I have been thinking lately of taking a shot at the master rating, starting by increasing the number of rated games I play each year. If I just play more, I figure, I will move up. But I know I am missing one of the key ingredients of making master, which is a sporting desire to win. I really don't care so much about winning, I just enjoy playing and I'm satisfied to take a draw, especially if I'm not so much enjoying the game or the position. That's just a bad attitude, I know, and it has long cost me rating points and continues to do so.
For instance, in a recent game, I won a pawn in the opening in the following position:
White to play.
After Nxb5, which I played, any computer you ask will tell you I am easily winning, and I fully expected to win. But my opponent's behavior changed dramatically in ways that made winning beside the point for me.
First he was mumbling and cursing to himself in a foreign language, despite my "shushing" him several times. Only after I got the TD to intervene (the TD said simply "Don't talk") did he quiet down. Then he began some silent antics, including slamming down his pieces with each move, accompanied by a hand gesture with a flat palm waved across the board, clearly meant to signify that his last move had stopped me cold.

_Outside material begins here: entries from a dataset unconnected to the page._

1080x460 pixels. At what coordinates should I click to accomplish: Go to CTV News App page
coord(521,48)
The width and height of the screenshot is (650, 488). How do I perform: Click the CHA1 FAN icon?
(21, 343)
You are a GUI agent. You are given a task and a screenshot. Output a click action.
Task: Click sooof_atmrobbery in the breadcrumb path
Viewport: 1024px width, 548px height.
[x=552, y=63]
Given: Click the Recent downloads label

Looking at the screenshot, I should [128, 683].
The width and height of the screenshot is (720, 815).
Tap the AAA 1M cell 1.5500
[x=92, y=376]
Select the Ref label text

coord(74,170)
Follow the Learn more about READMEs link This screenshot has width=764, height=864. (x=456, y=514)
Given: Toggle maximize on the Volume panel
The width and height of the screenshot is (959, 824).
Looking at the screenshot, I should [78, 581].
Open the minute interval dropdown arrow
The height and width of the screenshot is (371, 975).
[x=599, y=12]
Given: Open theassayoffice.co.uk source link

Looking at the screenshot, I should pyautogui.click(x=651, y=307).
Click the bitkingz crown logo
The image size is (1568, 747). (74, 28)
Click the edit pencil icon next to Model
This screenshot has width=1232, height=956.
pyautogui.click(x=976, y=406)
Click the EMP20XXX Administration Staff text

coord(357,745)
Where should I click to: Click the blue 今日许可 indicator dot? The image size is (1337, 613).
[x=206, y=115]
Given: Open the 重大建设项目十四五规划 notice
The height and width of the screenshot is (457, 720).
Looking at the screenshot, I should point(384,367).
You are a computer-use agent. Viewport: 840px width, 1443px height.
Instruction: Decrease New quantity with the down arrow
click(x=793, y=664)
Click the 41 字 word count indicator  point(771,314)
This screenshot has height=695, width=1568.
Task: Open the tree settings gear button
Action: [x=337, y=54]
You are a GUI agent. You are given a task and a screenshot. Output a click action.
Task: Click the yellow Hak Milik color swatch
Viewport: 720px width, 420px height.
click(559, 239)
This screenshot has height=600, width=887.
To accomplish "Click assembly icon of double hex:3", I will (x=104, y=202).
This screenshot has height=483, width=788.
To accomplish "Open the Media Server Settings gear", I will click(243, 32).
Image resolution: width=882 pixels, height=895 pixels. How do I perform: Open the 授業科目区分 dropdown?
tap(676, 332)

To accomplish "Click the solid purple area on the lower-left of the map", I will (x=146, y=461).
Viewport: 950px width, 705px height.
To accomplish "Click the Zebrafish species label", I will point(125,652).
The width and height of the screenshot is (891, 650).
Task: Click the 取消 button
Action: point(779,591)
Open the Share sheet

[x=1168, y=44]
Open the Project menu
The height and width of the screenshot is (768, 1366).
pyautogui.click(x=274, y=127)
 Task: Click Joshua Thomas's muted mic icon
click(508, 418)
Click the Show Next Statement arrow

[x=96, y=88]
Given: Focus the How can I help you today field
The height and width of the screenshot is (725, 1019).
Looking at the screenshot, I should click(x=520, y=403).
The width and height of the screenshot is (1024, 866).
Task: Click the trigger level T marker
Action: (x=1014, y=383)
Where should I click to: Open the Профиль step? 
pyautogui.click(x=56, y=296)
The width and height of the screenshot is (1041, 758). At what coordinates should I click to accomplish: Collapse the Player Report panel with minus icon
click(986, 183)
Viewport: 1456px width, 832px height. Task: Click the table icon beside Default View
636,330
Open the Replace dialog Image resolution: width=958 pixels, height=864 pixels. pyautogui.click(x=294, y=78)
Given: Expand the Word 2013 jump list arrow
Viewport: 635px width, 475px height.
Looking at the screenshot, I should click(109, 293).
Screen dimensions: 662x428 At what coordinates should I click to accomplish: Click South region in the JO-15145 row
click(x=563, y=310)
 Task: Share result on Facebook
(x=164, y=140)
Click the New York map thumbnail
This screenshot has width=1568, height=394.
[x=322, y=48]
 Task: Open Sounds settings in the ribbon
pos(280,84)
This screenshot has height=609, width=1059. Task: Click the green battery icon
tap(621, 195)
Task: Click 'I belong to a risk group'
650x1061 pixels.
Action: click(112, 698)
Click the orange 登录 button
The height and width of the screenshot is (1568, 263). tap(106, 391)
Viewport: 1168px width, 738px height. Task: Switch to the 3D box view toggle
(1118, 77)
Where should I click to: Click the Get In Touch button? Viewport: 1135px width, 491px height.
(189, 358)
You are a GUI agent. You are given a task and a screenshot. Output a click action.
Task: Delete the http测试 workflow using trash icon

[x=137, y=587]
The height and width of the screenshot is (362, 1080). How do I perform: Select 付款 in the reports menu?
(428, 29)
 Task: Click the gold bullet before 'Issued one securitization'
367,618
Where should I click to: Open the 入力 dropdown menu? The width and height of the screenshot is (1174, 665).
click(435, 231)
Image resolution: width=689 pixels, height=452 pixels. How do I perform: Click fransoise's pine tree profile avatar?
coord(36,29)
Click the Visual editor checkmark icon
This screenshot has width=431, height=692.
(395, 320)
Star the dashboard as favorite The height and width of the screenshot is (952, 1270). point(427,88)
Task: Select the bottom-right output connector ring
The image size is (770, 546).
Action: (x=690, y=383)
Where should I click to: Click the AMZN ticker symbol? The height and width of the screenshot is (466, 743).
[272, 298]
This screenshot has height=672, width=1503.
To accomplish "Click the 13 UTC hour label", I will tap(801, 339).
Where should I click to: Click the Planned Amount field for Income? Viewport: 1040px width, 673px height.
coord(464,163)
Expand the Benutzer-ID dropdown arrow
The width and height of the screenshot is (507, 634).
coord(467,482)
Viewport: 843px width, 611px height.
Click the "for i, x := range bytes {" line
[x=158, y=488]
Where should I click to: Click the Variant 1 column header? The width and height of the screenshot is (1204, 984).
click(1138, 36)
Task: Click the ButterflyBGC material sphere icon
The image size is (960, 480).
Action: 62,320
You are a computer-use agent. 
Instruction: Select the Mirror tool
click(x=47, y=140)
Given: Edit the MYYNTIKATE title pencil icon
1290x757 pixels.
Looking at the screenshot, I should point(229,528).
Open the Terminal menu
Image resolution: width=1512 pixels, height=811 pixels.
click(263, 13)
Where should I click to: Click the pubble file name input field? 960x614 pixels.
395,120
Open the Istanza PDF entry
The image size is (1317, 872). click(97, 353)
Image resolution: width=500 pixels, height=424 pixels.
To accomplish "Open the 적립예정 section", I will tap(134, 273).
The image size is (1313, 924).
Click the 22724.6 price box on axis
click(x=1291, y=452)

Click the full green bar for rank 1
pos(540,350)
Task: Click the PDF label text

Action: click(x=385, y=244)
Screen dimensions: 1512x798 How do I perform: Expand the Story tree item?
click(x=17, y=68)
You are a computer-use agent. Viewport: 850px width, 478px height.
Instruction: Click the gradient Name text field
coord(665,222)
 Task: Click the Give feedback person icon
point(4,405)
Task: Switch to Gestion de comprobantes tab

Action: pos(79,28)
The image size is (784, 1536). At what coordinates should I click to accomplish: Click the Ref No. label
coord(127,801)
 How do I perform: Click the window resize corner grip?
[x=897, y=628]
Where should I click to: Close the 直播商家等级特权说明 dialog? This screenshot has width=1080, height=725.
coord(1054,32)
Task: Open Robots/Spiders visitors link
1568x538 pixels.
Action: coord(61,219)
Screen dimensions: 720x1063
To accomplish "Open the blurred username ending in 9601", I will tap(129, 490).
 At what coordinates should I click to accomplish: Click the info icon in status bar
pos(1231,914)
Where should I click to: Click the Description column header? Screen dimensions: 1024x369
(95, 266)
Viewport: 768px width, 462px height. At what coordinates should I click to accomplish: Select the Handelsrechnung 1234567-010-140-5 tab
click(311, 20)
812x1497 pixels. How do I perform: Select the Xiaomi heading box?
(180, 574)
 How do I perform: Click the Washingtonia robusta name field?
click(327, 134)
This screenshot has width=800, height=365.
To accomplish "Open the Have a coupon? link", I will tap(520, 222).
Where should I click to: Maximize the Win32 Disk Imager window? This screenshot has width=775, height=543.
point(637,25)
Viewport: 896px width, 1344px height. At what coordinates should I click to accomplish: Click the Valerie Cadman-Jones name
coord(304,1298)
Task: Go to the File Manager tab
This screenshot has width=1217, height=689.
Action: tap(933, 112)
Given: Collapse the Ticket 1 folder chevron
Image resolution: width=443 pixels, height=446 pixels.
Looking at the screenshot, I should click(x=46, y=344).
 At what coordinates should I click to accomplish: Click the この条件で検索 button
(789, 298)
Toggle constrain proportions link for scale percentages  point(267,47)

Though I could not help but laugh at the ludicrousness of his "moves," I was wasting a lot of time on the clock thinking about them.
At this point he brought out his killer antic: acting like his pen had run out of ink. He scribbled furiously on his scoresheet with his dead pen, and then went to the cabinet several times to find a replacement. He acted out his utter amazement and disgust to find that our cabinet appeared only to contain dead pens, with which he scribbled in increasing frustration on his scoresheet, as if to prove to all who were watching that we had utterly failed him. He then went to the cabinet and brought back the entire collection of pens, which he dumped on the table and proceeded to try out one by one, increasingly agitated by his failure to find even a single pen that would work. At this point, the TD took it upon himself to intervene by handing my opponent a pen that did work.
I was laughing to myself, thinking how I seemed to be playing Mr. Bean, but my clock was down to 20 minutes for the game against his 72 (as he was playing his own moves at blitz speed) and I had gone from pawn and positional advantage to a simple pawn advantage in an increasingly complex position.
I was not sure that his actions were premeditated or intentionally distracting. What's more, I recognized that it made no practical difference whether or not they were, since what mattered was how I handled the distraction -- at which I was utterly failing. In the end, all I could think was, "Why am I sitting across from this bizarre specimen, when I would never willingly go near him outside of a chess tournament?"
I offered him a draw, which he immediately accepted.
A more sporting attitude would have turned my disgust into anger. I should have relished the idea of crushing this fellow, and should have turned him, in my mind, into a completely dehumanized bug to squash. I just wouldn't have enjoyed going there.
I have been reading Andy Soltis's What It Takes to Be a Chess Master, which is a good read -- the type of book you can look at without a board and in short intervals here and there, and one that definitely gets you thinking. But Soltis is completely focused on chess knowledge in his presentation. And, though I hardly think I know everything, I feel that chess knowledge is not my problem. What I am missing is the right attitude. Maybe what I need instead is Chess for Tigers.